Initialement reservé aux cas à risque chirurgical prohibitif (comme dernier recours), le TAVI a vu ses indications s’élargir de façon “insolente” (mais justifiée) pour s’étendre aux patients à haut risque (2011-2014) puis à ceux à risque chirurgical intermédiaire (2016-2017). L’année 2019 était celle de la consécration. En effet, la publication des études PARTNERS 3 [Sapien 3 (Edwards Lifesciences)] et EVOLUT LOW RISK [COREVALVE, EVOLUT R, et EVOLUT PRO (Medtronics)] est venue affirmé que le TAVI (transfémoral) était non inférieur (pour les 2 études), voire supérieur (PARTNERS 3) au remplacement valvulaire aortique chirurgical chez les patients à bas risque. Avec une mortalité et un taux d’AVC ~ 2-3% à 1 an (pour chacun des évènements) et des performances hémodynamiques satisfaisantes, le TAVI a logiquement obtenu en 2019 l’accord de la FDA pour les patients à bas risques. La durabilité à long termes des valves transcutanées chez les sujets à bas risqué (plus jeunes) sera à suivre avec intérêt dans les années qui viennent.

      Alors amis chirurgiens, convertissez vous! Devenez hybrides! Au risque sinon de ne plus opérer que des bicuspidies aortiques.

MitraClip

     Les résultats à 3 ans de l’étude COAPT, présentés au TCT, ont continué à confirmer la supériorité d’un traitement medical optimal associé à un traitement par Mitraclip vs. traitement medical optimal seul en cas d’insuffisance mitrale fonctionnelle; et ce en termes de survie prolongée et moins d’hospitalisations pour insuffisance cardiaque.

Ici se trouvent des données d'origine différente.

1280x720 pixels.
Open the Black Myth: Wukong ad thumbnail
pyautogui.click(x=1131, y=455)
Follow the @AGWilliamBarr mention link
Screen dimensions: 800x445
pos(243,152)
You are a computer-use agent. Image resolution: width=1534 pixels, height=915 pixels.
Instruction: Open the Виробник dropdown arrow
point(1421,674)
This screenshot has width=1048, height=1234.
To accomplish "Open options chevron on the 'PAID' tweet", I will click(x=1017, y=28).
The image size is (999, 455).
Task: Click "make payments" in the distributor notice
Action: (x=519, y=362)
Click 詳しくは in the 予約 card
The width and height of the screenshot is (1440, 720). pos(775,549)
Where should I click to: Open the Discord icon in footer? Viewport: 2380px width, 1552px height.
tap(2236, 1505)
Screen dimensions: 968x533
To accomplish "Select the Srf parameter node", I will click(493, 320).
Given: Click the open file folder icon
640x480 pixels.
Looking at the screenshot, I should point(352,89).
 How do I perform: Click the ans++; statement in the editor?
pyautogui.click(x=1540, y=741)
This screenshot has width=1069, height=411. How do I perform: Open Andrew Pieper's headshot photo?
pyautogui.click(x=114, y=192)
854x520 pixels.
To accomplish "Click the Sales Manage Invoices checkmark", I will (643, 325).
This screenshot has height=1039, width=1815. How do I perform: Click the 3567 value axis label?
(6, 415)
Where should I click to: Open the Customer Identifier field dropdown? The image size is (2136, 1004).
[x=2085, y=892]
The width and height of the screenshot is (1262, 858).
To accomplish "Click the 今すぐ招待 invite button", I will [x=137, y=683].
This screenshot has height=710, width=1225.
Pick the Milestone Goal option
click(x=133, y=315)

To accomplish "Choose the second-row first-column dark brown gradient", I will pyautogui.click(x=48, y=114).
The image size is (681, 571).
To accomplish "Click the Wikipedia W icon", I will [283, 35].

Le crossing over (de traitement conservateur à un traitement plus invasif) authorisé dans cette étude à partir de 2 ans; n’a fait que confirmer 12 mois plus tard l’intérêt du MitraClip. Ces résultats étaient en discordance avec ceux à 2 ans de l’étude MITRA-FR, présentée à l’ESC, et qui ne montrait pas de bénéfices cliniques du MitraClip. Les divergences entre les résultats des 2 études seraient probablement dues aux differences importantes en termes de caractéristiques cliniques des patients, de paramètres échographiques, de definition de l’insuffisance mitrale et de traitement medical prescrit.

 

CONCLUSION

     En conclusion, ceci n’est qu’une analyse assez personnelle (loin d’être exhaustive) des études qui m’ont marqué cette année.  La cardiologie interventionnelle est en pleine évolution. Les limites de l’angioplastie coronaires sont poussées à l’extrême “raisonnable”. Le structurel prend de plus en plus de place dans l’activité des cathlabs. Vivement 2020! Bonne année à tous!